Cumprido que está o dia de descanso, Pedro Bianchi Prata está já a iniciar a etapa de hoje, a 7ª deste rally, iniciando assim esta que é a segunda semana do Dakar 2017. Aos comandos de uma Honda CRF 450 Rally ocupa atualmente a 59ª posição da classificação geral, onde ascendeu após a 4ª etapa. 

“No dia de descanso foi cumprido a preparar tudo para a segunda semana de Dakar. A primeira foi de pó, chuva, e lama. Foi uma semana recheada de várias sensações. Só consegui fazer uma boa etapa. O objetivo é ajudar a equipa e estar o mais próximo possível para que, caso seja necessário, possa ajudar. Toda a equipa deu o máximo para que tenhamos as motas tal como estavam no início do Dakar. Foi excecional ver a maneira como trabalharam, por isso estou convencido que tenho boas condições para fazer uma boa segunda semana que vai ter muita navegação e vai ser muito dura, por isso estou satisfeito”, revela Pedro Bianchi Prata.

Sobre a penalização sofrida por todos os pilotos da equipa Honda, Bianchi Prata explica que: 

“Infelizmente o nosso team manager mandou-nos abastecer numa bomba de gasolina que ficava entre as duas especiais. O que nós não sabiamos é que era proibido abastecer lá. Creio que essa situação foi explicada no briefing ao qual só o nosso team manager assistiu. Não houve qualquer intenção de fazer falcatrua, inclusive foi um fiscal que dava início da especial que nos disse onde ficava a bomba.
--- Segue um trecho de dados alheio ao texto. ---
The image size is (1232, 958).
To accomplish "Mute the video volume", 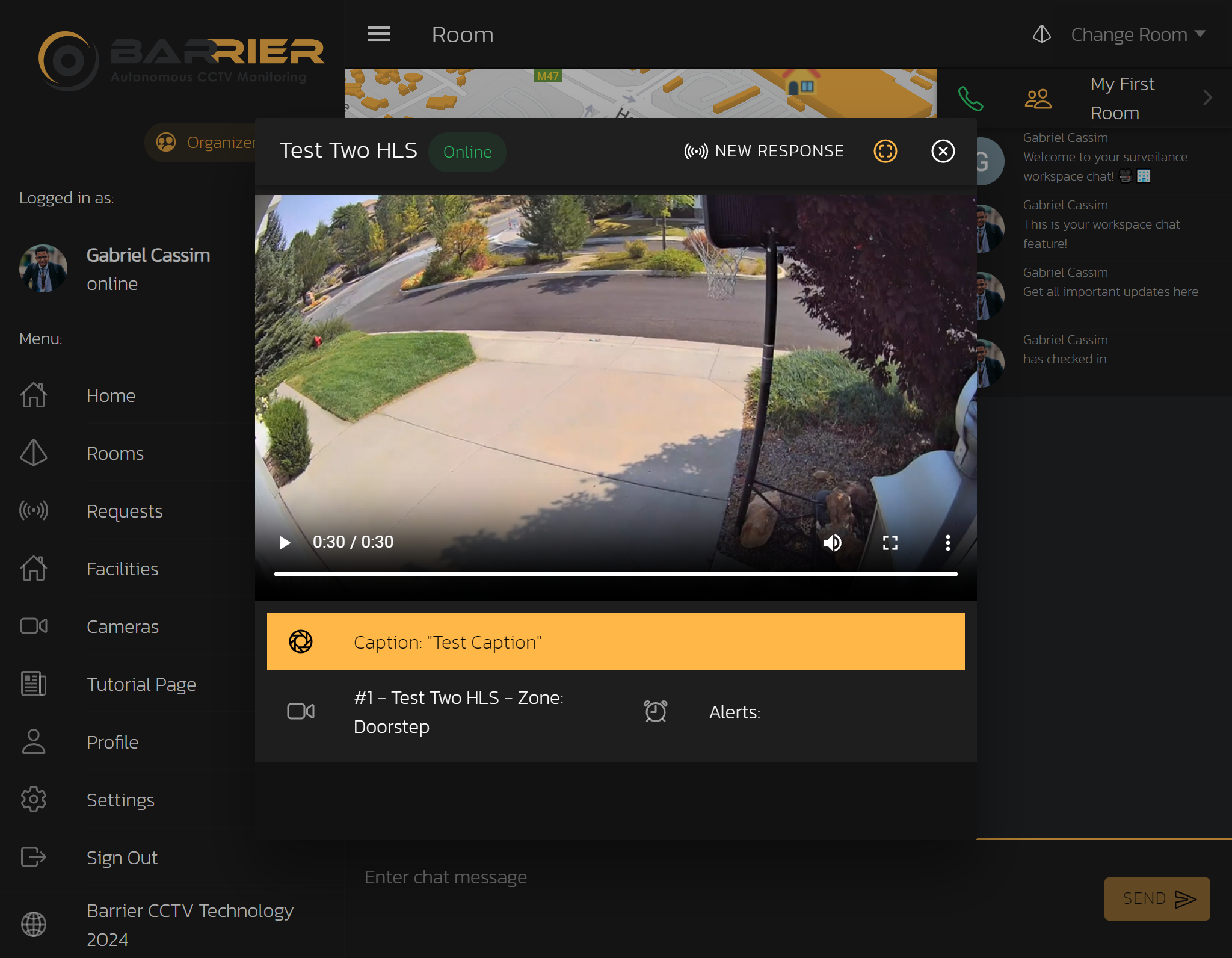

A KTM reclamou, queria a desclassificação de todos os pilotos Honda, foi uma grande confusão e a organização penalizou o nosso percurso em 1h a cada piloto Honda. A KTM reclama agora para que sejamos penalizados em 3h. O ano passado a Peugeot fez exatamente o mesmo que nós e não foi sequer penalizada, mas as corridas são assim. O team menager já assumiu o erro, mas foi um erro que vai custar muito caro a toda a equipa e que possivelmente vai custar um pódio no Dakar a um dos pilotos da frente”.

 
Bianchi Prata pronto-socorro
O piloto da Honda revela ainda o que aconteceu com Luís Portela de Morais na tarde de sexta-feira.

“Era uma especial com muita chuva e lama. De manhã com a altitude estava um pouco enjoado. Depois, a partir do km 70 e tal a especial começou a secar e a ficar gira. Comecei a conseguir impor o meu ritmo, a passar alguns pilotos que me tinham passado, cerca de 3 ou 4, e é mais ou menos ao km 160 e pouco, que encontro o Luís Portela de Morais caído no chão, na altura pareceu-me com uma perna partida. Parei para ajudá-lo, como é evidente. Chamei os serviços de emergência e estive junto a ele até entrar no helicóptero”. 

A 6ª etapa que antecedeu o dia de descanso foi cancelada e, por isso, a direção de corrida foi forçada a mudar o percurso da etapa 7 de La Paz para Uyuni e um novo road book foi preparado durante o dia de descanso. Este novo percurso mistura partes das etapas 6 e 7. Desenhado principalmente em terreno arenoso, a especial do dia terá 161 km cronómetros precedidos de uma ligação de 400 km. No final haverá uma nova ligação de 240 km.